╭──

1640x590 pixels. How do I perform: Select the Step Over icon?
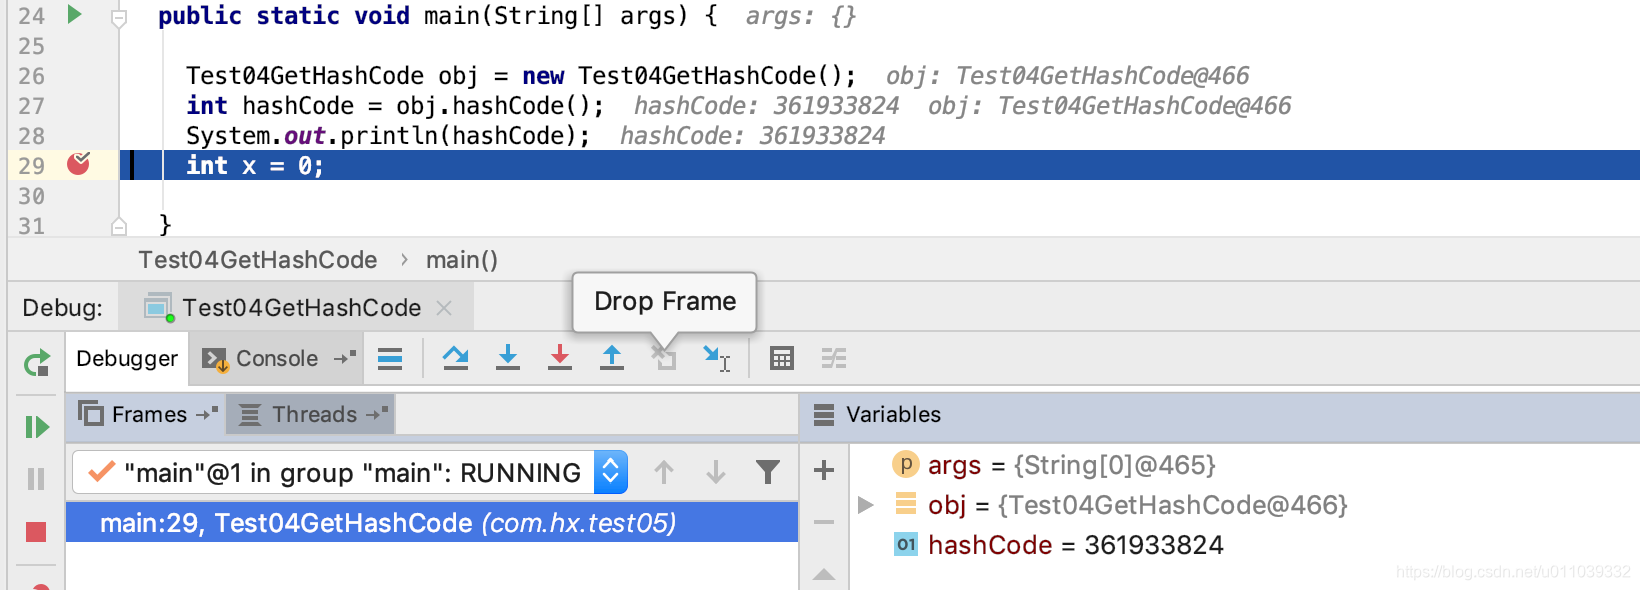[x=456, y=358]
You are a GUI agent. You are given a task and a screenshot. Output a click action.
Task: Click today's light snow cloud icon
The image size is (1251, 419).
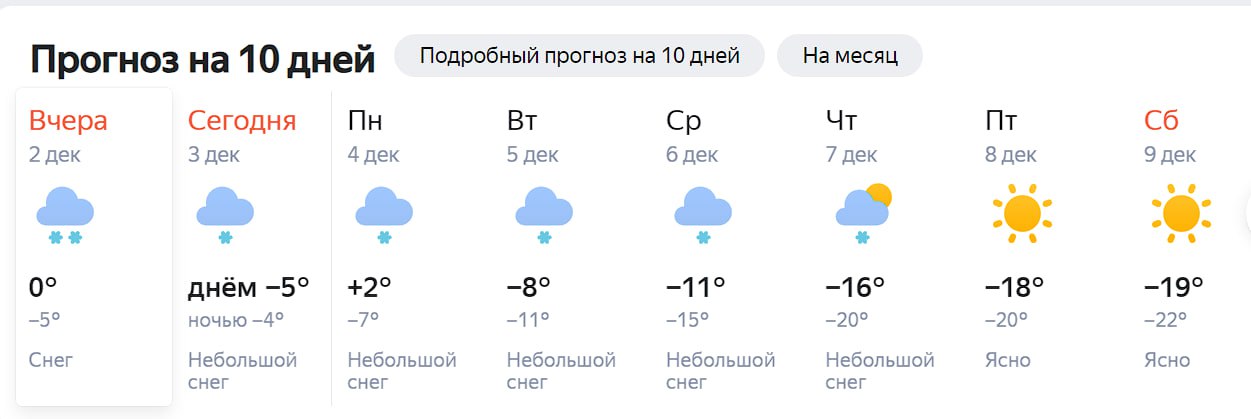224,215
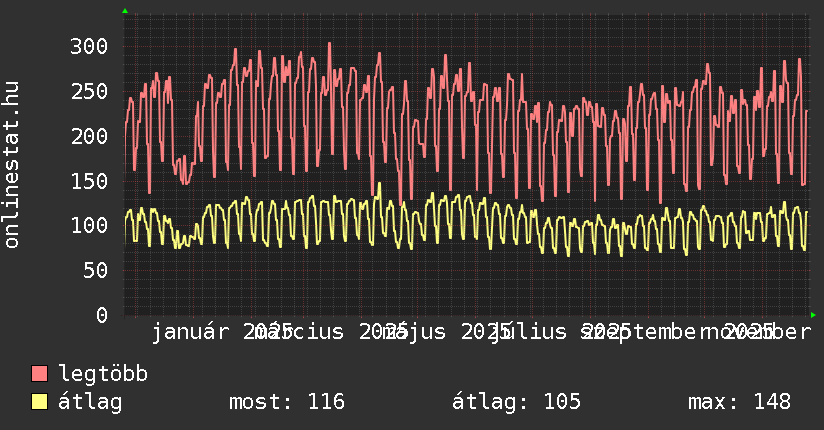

╰──

An exact copy of all entries is needed, with no pictures in it.

- RESULT:
1640x590 pixels. How do I perform: Select the Step Over icon?
[x=456, y=358]
You are a GUI agent. You are given a task and a screenshot. Output a click action.
Task: Click today's light snow cloud icon
The image size is (1251, 419).
224,215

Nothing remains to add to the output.